• _Task item_
Restate exactly, and only, the lines from the one with "Task: Click the" through the end of the data, with both of those end lines kept. Drop any pictures.

[Records from a collection]
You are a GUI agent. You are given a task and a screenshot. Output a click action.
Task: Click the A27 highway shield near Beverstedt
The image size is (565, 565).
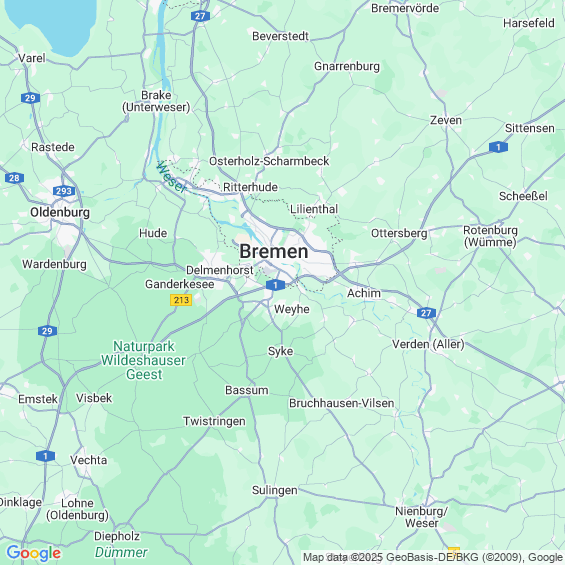(x=200, y=16)
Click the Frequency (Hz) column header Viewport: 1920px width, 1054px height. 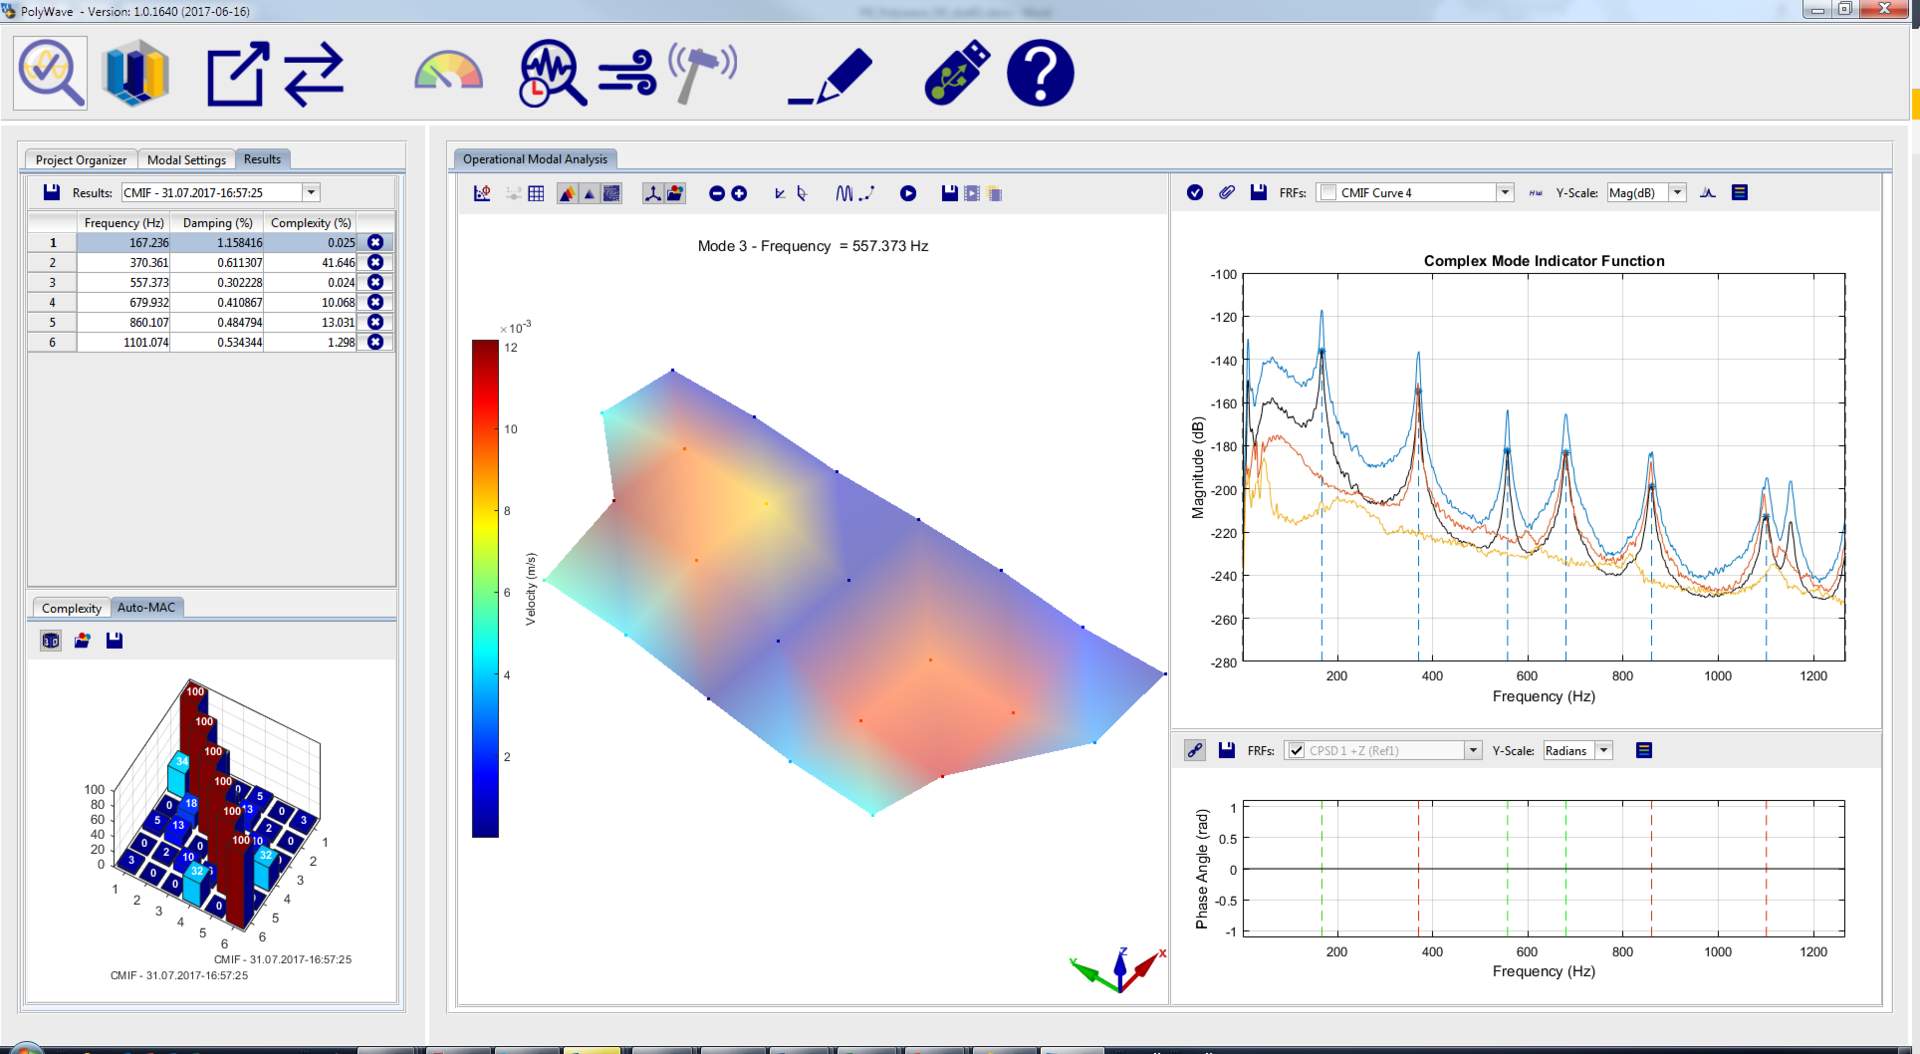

• _Task output_
Task: Click the A27 highway shield near Beverstedt
The image size is (565, 565).
(x=200, y=16)
Click the Frequency (Hz) column header Viewport: 1920px width, 1054px height. 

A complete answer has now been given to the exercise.